--- Source text ---

%%

I want to be safety, sanctuary, and haven. I want to put Band-Aids on the wounds of the psyche, dry tears of frustration that fall, and afford people rest and peace. This isn’t exclusive to men. I yearn to do the same for women too. It is easier for women to ask for comfort, and we rely on each other for emotional support. Women have been given the green light by society to ask our partners or friends and family for a hug. Women have emotional agency where men have sexual agency and ofttimes a man copes with his dick in his hand. Many men think they want an orgasm when being held and told it’s going to be ok is really what they need. Women seek community where men will seek a sex worker.
I am a Mommy of my own making, and I invite all who need me to lay their head in my lap. I loved being a professional cuddler, and if I could be more assured of my safety, I would do it again in a heartbeat. I have spent my life taking care of others one way or another. As a funeral director I cared for the dead and the grieving and learned how to hold space for pain. My experience as a vet tech only furthered my capacity for compassion. Cancer compromised my immune system, and both of those professional doors are now closed to me, due to exposure to the public as well as chemicals and radiation. I pivoted, went back to sex work and counseling and started the business I have today.
All the time I have spent as a Domme, navigating sex and kink, complicated relationships, abuse and trauma, grief and pain have made me uniquely qualified to blend my worlds. While I have four degrees in different areas of psychology and biology, the advice I give is not taken from a book but from lessons learned at the School of Hard Knocks. I have stumbled over rocky terrain and now I turn around on the path seeking to hold aloft my lantern to light the way for those coming after me. Kink has always been a part of Pride because our unique pathways to sexual or emotional gratification are hard wired within us. We can’t change who we are. I will find first myself, and then help you do the same.

%%

Records from a data collection
%%

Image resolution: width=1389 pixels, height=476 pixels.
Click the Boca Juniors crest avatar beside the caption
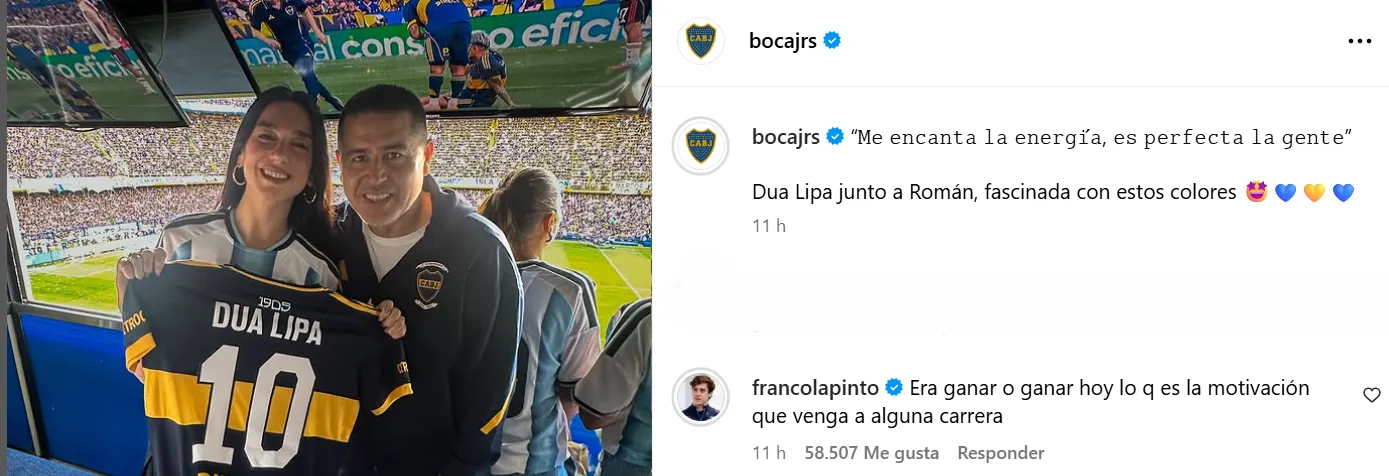[700, 146]
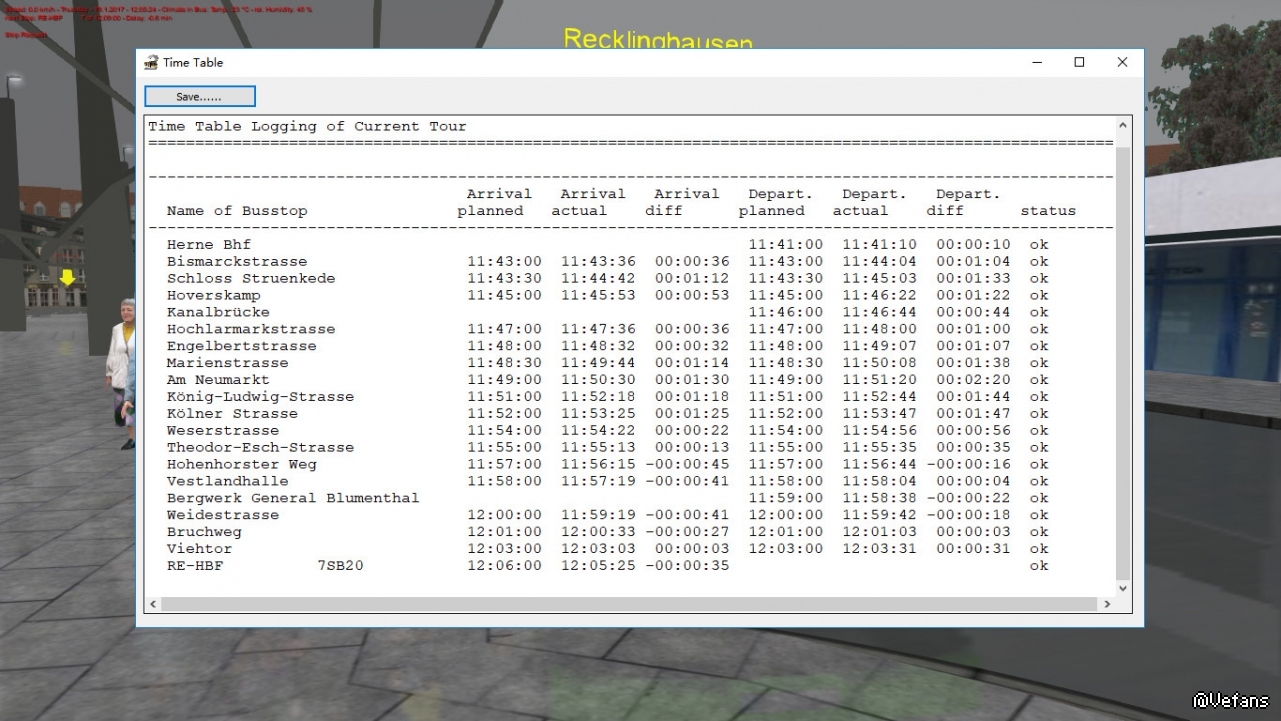
Task: Click the horizontal scrollbar left arrow
Action: point(153,604)
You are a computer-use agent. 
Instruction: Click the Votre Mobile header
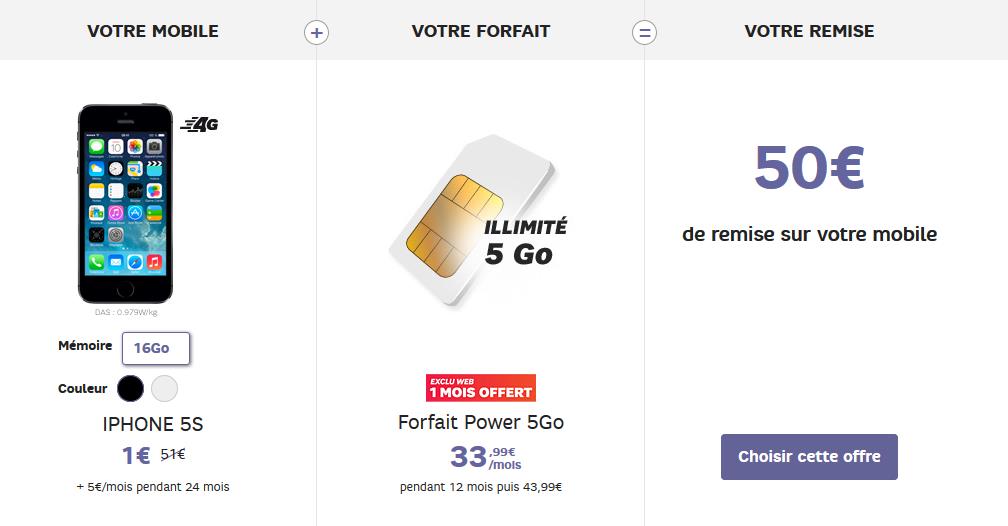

%%

--- Set of tasks ---
1. According to the caregiving essay, how many degrees does the writer hold, and in what fields?
2. List every kind of work that the writer of the caregiving essay says they have done.
3. Carry on the caregiving essay, picking up right after its final sentence.

--- Results ---
1. Four degrees, in different areas of psychology and biology.

2. Professional cuddler, funeral director, vet tech, sex work, counseling, Domme

3.
Many people are exposed to kink only through porn, and the representation there is as accurate to real life as Game of Thrones is to a Tuesday in Minneapolis, yet assumed to be a reflection of real life. As Gen Z matures, many have been viewing porn at an age where my generation didn’t even know the nudie mags we would get off to even existed yet. Dopamine receptors are burned out and vanilla sex videos quit being of interest before they are even out of high school. I call the diving into porn involving more extreme sex play and kink, “The Escalation”. At some point the videos that get someone off are so far removed from reality and the exposure to it so frequent that by the time an individual reaches an age to authentically have sexual interactions with another person, that stimuli is no longer satisfying. Loneliness abounds and shame accumulates. I am here to be the bridge between fantasy and reality and to help people explore and unpack what fires their sexy little synapses.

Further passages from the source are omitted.